The most successful musical in history returns to Australia to prove that light rules everything it touches.
Riding a surprising wave of revenue from stage show-hungry audiences, The Lion King musical returns to Sydney on Thursday, with nine of its first 10 performances selling out.
Tickets for nosebleed seats start at $60.
“None of the big hit musicals that have come out since The Lion King, they’re like Hamiltons… none of them do what The Lion King did,” series co-director Anthony Lyn told AAP.
Life-size herds of elephants, gazelles, antelopes and zebras – hand-crafted, sculpted, woven and beaded – will fill the aisles to welcome lion cub Simba into the world, accompanied by a chilling African chorus in the show’s massive opening number, Circle of Life.
Mufasa and his pride are definitely feeling the love; It has collected almost $13 billion at the box office so far; This is equal to the theatrical revenues of all Star Wars films combined.
More than 127 million people in 24 countries packed theaters during the musical’s 29-year run; This period has been surpassed only by Broadway greats Phantom of the Opera and Chicago.
Musicals appear unscathed by cost-of-living pressures; The genre sold 4.4 million tickets in Australia in 2024, generating more than half a billion dollars in revenue.

The best three years ever for musical theater in Australia were 2022 to 2024 in the wake of the COVID-19 pandemic.

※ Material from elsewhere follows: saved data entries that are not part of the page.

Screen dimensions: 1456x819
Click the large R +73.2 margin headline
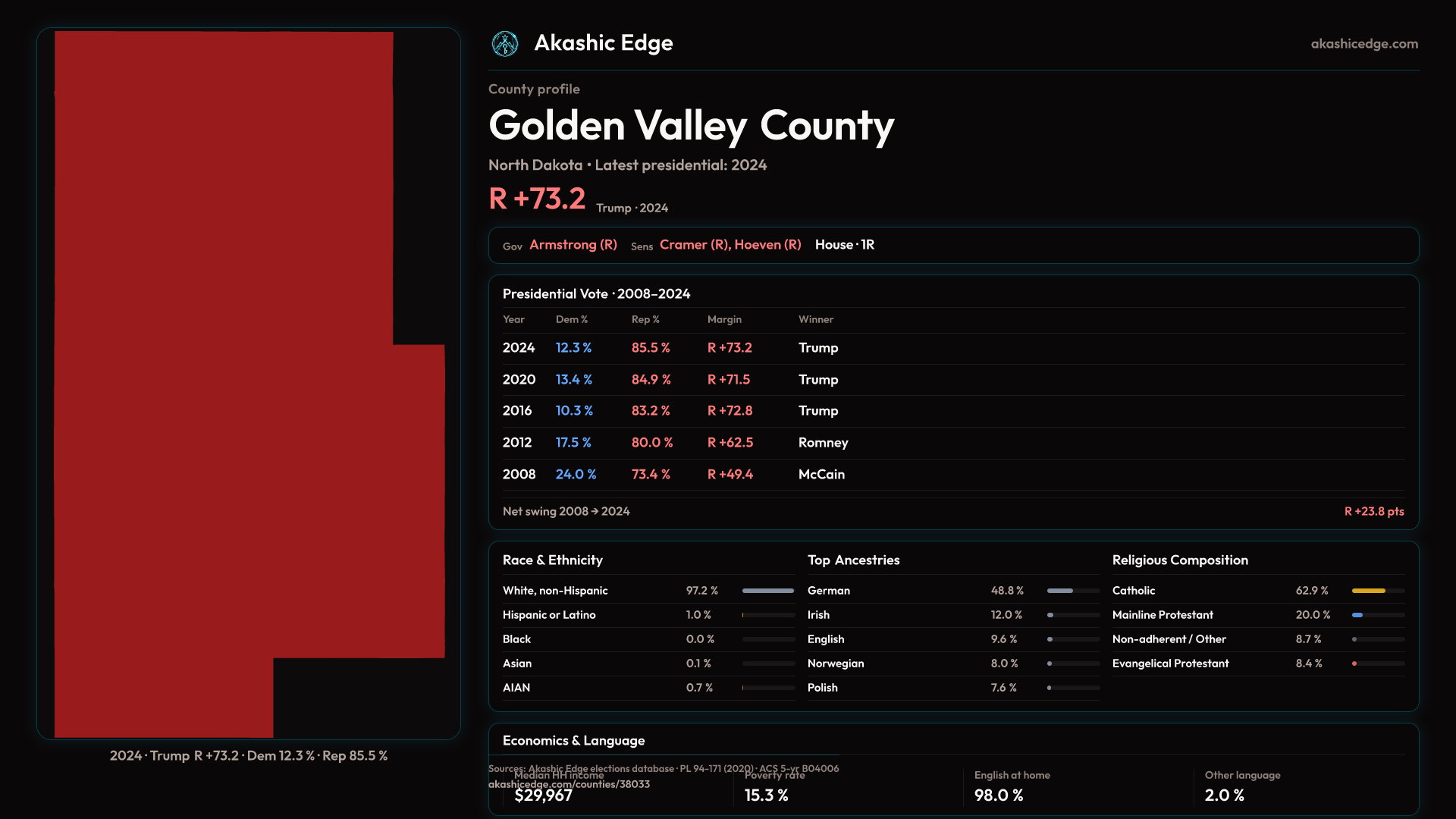coord(537,199)
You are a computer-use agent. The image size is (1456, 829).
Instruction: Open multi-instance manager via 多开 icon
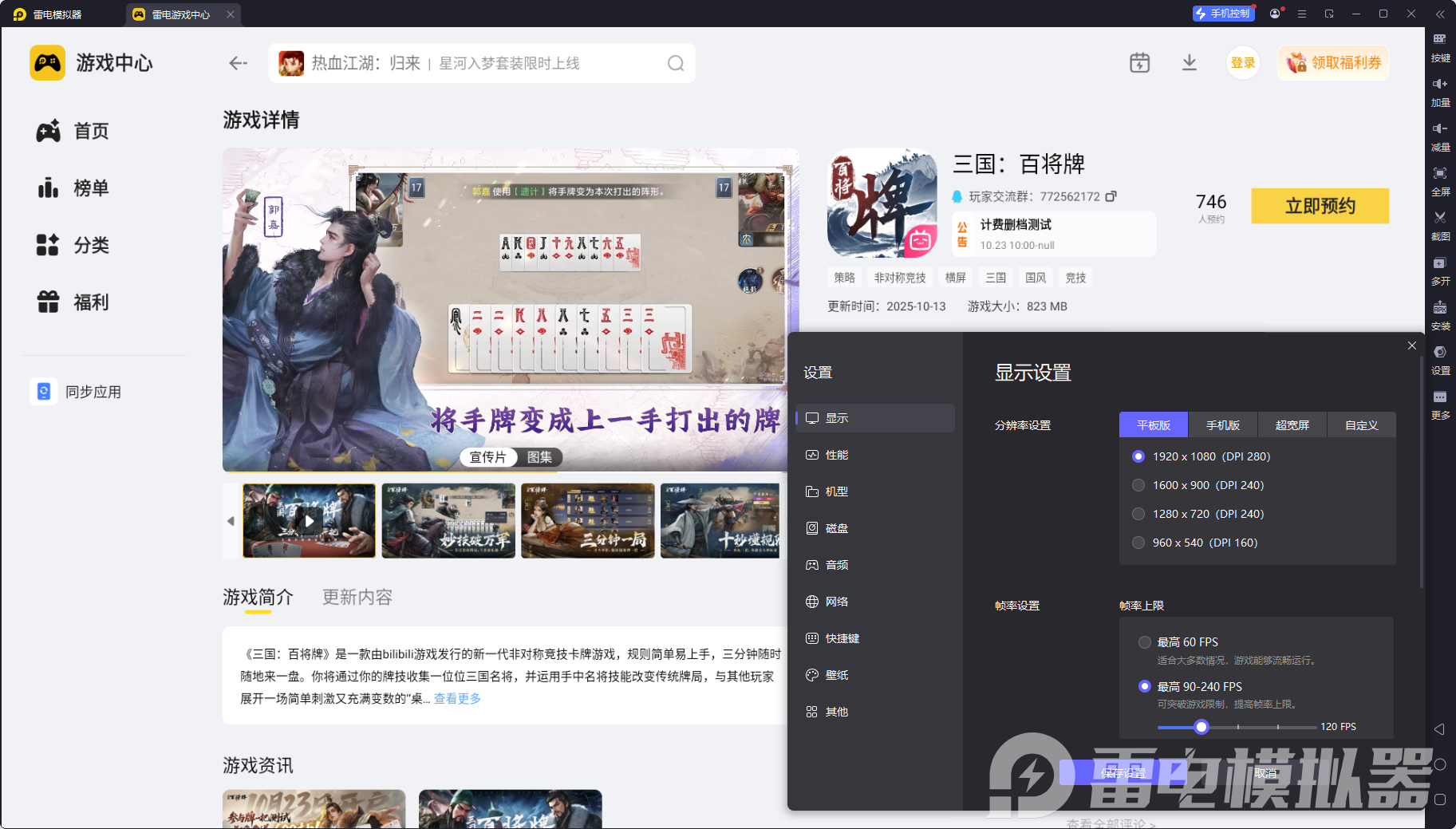pyautogui.click(x=1441, y=271)
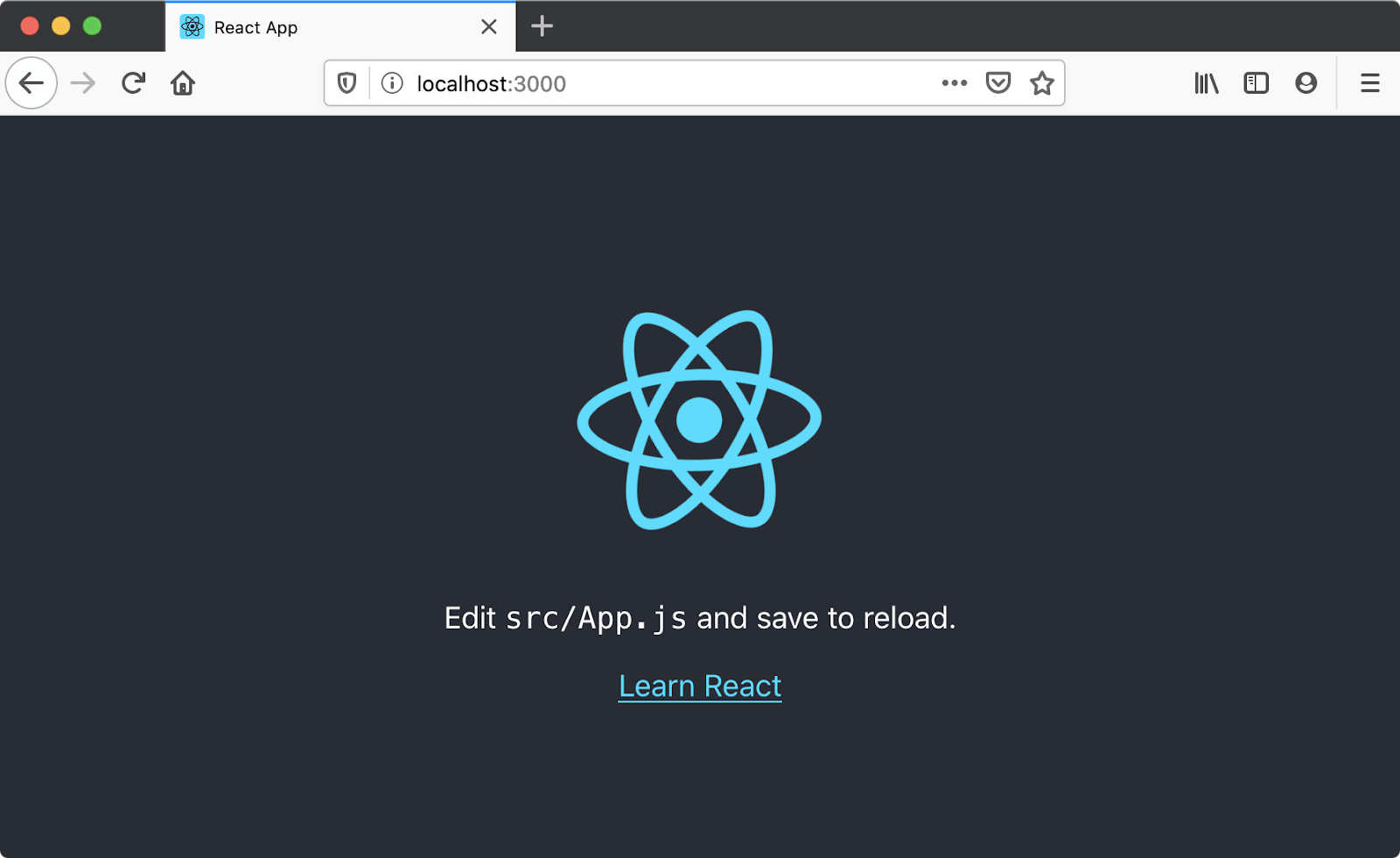Click the back navigation arrow
The image size is (1400, 858).
pos(32,83)
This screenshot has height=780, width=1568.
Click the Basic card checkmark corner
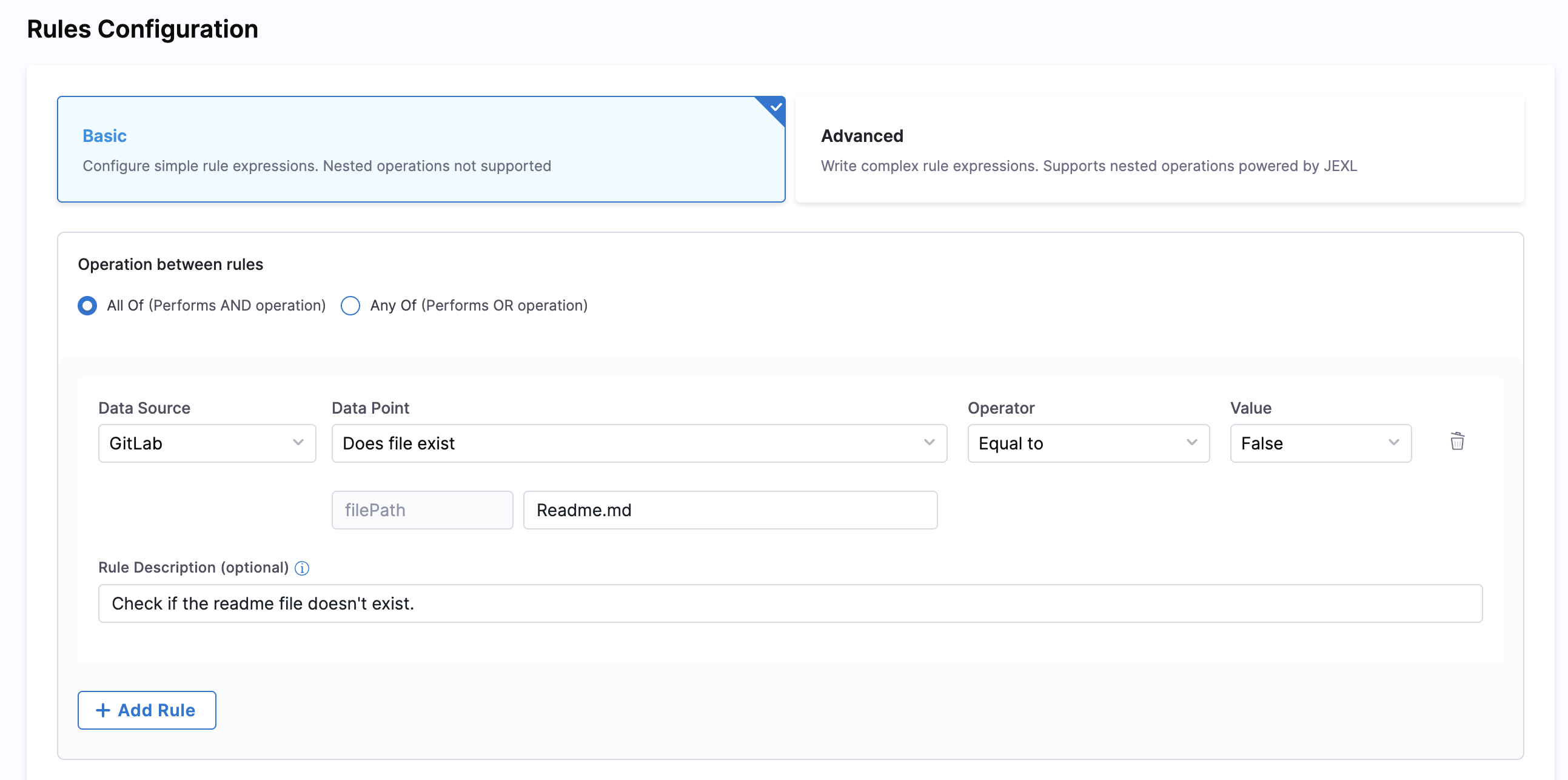pyautogui.click(x=775, y=107)
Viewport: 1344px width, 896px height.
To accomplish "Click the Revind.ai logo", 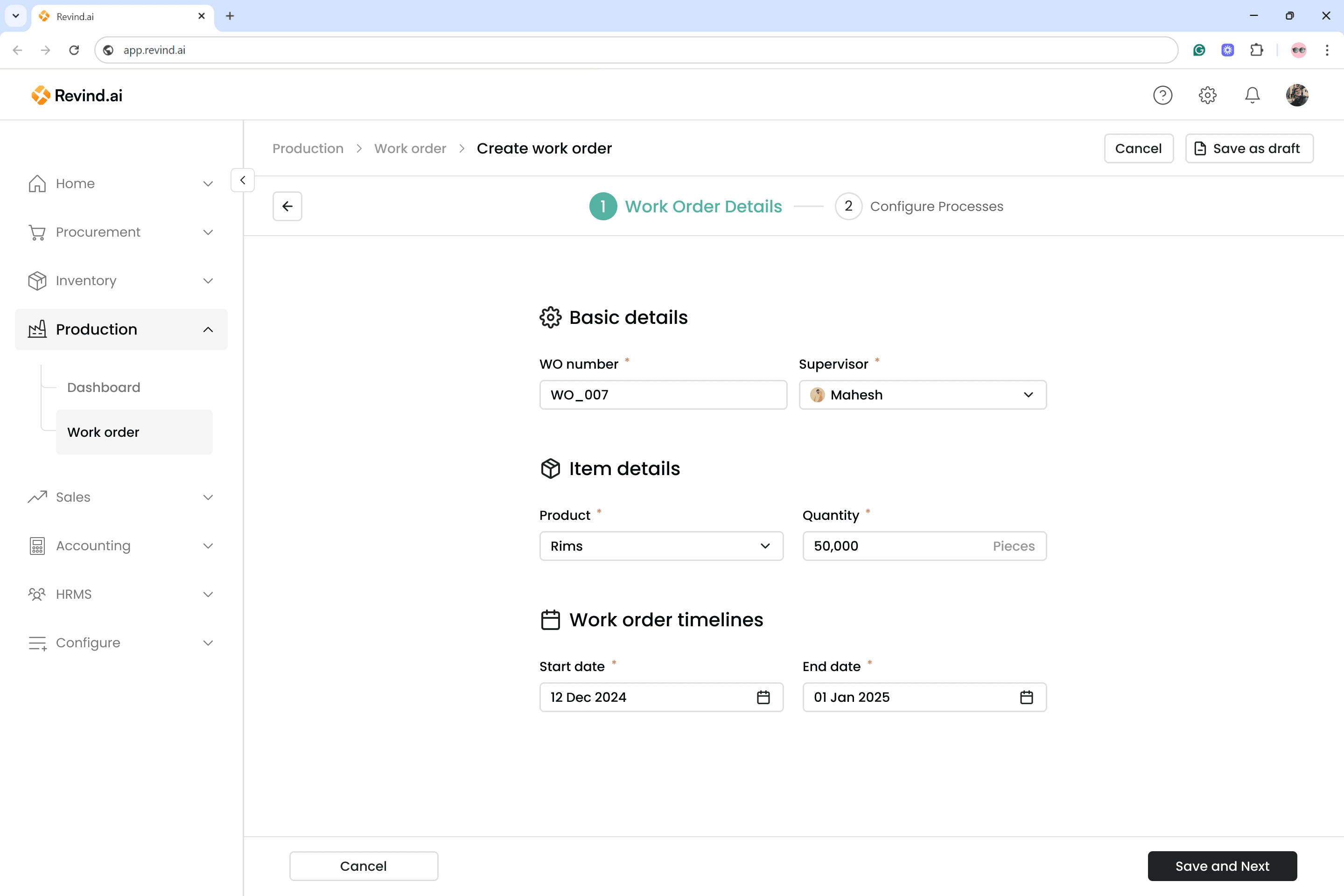I will pyautogui.click(x=77, y=95).
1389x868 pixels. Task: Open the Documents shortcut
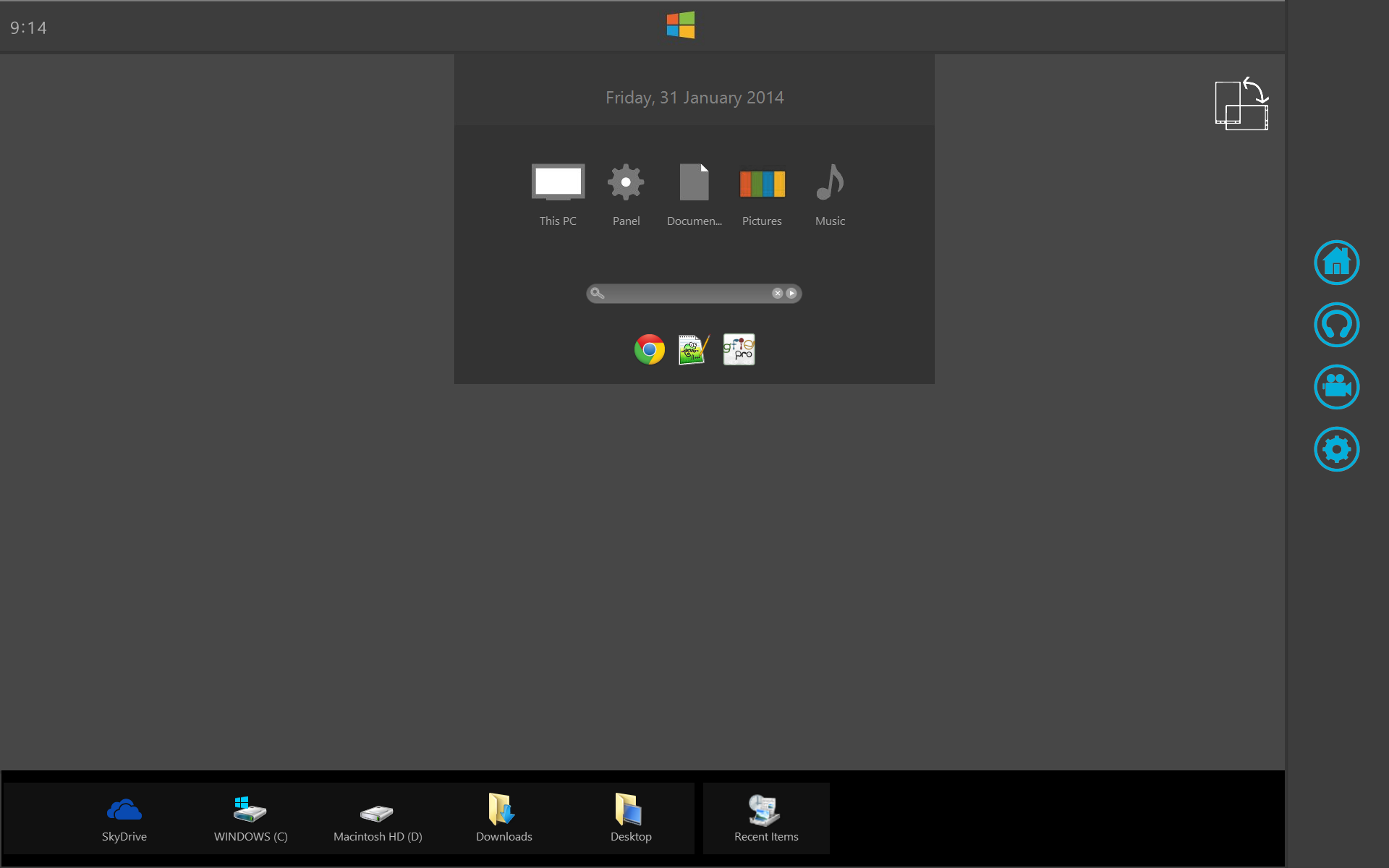tap(694, 183)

“We need entertainment, we need to be able to switch off, we need to move, we need stories,” Daniel Frederiksen, who plays The Lion King’s main villain Scar, told AAP.
Emily Nkomo, who plays the heroic lioness Nala, said live theater offers an irreplaceable human connection.
“There’s that feeling you get when you see people doing something that beautiful on stage,” he said.
“We can communicate with the audience, then they respond and we respond to them.
“There’s nothing like it.”
The Lion King is scheduled to run at Sydney’s Capitol Theater until August 30.